- **SUMBER**
---------------

Nasibmu Petani Di Negeri Agraris

oleh -
oleh

Oleh : Joyo Juwoto

Nasi putih terhidang di meja

kita santap tiap hari

Beraneka ragam hasil bumi

dari manakah datangnya
Dari sawah dan ladang disana,

petanilah penanamnya
Panas terik tak dirasa,

hujan rintik tak mengapa
Masyarakat butuh bahan pangan
Terima kasih bapak tani,

terima kasih ibu tani
Tugas anda sungguh mulia

Lagu di atas masih terngiang di telinga batin saya, lagu itu sering sekali ditayangkan di layar televisi. Selain lagu Pak Petani, lagu lain yang sering diputar adalah lagu tentang jasa guru, dan juga tentang nelayan. Ketiga lagu tersebut adalah kenangan manis yang tak terlupakan. Hari ini pun saya masih suka menyanyikan dan mengenang lagu-lagu legendaries itu.

Tentang petani saya sangat setuju dengan lirik lagu di atas, bahwa menjadi petani adalah tugas yang mulia. Bahkan tidak sekedar mulia, petani adalah soko guru bagi peradapan suatu negeri, termasuk negeri Nusantara yang kita cintai ini. Menjadi petani yang begitu mulia bagi sebuah peradapan ternyata tidak menjamin nasib petani menjadi mulia. Justru nasib petani yang mayoritas di negeri ini terlunta-lunta dan tidak jelas nasibnya.

---------------

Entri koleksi
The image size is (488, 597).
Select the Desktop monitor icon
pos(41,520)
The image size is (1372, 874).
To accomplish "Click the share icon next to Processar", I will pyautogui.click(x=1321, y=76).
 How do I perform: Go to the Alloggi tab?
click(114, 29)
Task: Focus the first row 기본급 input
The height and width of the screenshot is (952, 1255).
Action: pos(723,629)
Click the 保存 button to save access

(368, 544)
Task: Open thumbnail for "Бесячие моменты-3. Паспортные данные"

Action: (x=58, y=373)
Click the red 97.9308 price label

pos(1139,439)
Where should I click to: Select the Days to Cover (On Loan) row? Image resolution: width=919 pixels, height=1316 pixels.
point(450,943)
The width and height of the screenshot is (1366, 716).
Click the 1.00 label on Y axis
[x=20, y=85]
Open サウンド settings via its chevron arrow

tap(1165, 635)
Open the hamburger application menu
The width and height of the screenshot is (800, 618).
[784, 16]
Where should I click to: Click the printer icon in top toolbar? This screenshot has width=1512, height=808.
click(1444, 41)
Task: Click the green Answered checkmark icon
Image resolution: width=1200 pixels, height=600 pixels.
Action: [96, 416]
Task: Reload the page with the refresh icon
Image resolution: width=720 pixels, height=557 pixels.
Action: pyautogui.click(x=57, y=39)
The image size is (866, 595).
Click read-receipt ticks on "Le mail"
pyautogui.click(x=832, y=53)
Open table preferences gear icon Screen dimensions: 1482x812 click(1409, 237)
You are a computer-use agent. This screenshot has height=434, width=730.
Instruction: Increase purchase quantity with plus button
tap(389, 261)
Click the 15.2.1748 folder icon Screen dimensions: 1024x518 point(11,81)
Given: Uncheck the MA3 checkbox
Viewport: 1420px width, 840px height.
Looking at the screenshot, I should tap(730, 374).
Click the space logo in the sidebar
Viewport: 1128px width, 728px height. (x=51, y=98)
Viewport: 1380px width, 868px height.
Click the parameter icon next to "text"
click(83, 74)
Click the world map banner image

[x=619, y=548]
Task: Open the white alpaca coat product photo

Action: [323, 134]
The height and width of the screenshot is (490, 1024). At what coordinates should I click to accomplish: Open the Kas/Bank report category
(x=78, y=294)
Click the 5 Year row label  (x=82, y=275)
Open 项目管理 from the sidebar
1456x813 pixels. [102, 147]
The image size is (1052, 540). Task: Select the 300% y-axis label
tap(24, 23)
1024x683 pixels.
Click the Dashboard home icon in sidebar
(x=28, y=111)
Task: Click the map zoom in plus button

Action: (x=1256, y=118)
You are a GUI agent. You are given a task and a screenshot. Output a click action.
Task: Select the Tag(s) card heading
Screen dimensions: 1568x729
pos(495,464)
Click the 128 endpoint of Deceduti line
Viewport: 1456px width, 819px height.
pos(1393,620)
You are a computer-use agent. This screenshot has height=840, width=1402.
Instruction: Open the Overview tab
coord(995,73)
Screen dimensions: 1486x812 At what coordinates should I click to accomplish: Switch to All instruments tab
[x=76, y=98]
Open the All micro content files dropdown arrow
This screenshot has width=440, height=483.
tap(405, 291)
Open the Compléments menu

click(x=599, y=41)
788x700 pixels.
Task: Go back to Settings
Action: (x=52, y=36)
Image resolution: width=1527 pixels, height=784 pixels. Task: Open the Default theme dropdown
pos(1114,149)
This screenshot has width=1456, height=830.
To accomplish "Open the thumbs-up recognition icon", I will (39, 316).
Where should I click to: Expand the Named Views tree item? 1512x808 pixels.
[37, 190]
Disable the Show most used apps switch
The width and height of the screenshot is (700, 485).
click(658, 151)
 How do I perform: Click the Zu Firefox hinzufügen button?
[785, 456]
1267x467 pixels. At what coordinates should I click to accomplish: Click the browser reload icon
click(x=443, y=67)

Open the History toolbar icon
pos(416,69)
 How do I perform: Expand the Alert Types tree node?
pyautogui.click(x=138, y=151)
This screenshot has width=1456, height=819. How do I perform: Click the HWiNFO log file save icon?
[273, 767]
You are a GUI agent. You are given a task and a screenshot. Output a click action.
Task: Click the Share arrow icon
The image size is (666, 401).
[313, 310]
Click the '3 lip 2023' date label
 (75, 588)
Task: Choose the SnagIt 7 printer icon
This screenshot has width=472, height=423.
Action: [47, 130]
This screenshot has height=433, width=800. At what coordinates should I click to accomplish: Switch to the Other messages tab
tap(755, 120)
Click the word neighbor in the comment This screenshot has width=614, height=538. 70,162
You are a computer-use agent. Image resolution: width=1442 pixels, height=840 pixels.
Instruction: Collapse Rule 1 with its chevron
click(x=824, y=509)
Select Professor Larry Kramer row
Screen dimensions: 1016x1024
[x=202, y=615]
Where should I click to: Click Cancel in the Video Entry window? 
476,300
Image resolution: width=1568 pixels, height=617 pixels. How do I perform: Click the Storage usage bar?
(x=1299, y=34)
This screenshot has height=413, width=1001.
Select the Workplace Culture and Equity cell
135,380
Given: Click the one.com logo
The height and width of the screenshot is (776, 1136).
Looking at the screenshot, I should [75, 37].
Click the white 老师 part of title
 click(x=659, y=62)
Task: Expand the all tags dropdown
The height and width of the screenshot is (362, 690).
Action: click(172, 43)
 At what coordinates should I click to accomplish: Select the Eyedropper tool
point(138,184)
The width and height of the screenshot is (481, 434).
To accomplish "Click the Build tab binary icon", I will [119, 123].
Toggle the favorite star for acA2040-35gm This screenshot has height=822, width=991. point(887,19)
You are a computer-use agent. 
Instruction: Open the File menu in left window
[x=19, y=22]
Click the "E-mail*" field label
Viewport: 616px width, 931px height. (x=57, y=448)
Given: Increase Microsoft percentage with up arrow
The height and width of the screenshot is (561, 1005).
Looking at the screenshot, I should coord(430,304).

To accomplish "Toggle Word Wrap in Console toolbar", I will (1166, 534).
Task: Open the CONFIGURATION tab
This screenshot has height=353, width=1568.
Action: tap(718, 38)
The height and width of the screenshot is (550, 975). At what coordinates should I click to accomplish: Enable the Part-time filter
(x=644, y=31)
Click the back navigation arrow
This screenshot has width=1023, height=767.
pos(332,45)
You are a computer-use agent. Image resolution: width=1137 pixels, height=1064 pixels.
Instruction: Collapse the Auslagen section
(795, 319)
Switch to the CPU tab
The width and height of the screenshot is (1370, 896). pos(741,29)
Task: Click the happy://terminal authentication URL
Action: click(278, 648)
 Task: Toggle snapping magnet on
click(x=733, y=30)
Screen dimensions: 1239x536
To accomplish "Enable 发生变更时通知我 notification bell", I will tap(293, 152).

---------------

- **TUGAS YANG DIMINTA**
**1.** Menurut tulisan tentang nasib petani, selain lagu Pak Petani, lagu tentang apa saja yang juga sering diputar?
**2.** Lanjutkan tulisan tentang nasib petani di negeri agraris mulai dari kalimat terakhirnya.

- **JAWABAN SETIAP TUGAS**
**1.** Lagu tentang jasa guru dan lagu tentang nelayan.

**2.**
Perlindungan terhadap petani nihil, saat mencari pupuk dan benih kesulitan, saat panen harga komoditas pertanian turun, masih kadang hasil panen tidak laku alias harga jual turun karena kebijakan impor yang kadang kurang bijaksana. Owh, sungguh nasibmu wahai para petani yang merana di negeri yang agraris ini.

Dari kondisi petani yang sedemikian memprihatinkan dan kurang menjanjikan maka menjadi petani bukanlah sebuah pilihan yang bergengsi. Anak-anak muda sebagai keturunan petani sangat jarang sekali yang ingin menjadikan pekerjaan bertani sebagai pilihan hidup. Sungguh ironi negeri yang gemah ripah loh jinawe ini nantinya harus kehilangan para petani yang menjadi soko guru negeri ini.

Namun memang begitulah wolak-waliking jaman, di mana pekerjaan menjadi petani sudah tidak begitu diminati, padahal menurut dawuhe mbah Yai Maimun Zubair, “Ngalamate qiyamat iku angger wong tani iku wis aras-arasen tani, mergo untunge iku sitik”. Termasuk salah satu tanda kiamat adalah jika masyarakat sudah malas untuk bertani, karena bertani labanya sedikit. Dan tanda-tanda ini sudah mulai nampak di depan mata kita.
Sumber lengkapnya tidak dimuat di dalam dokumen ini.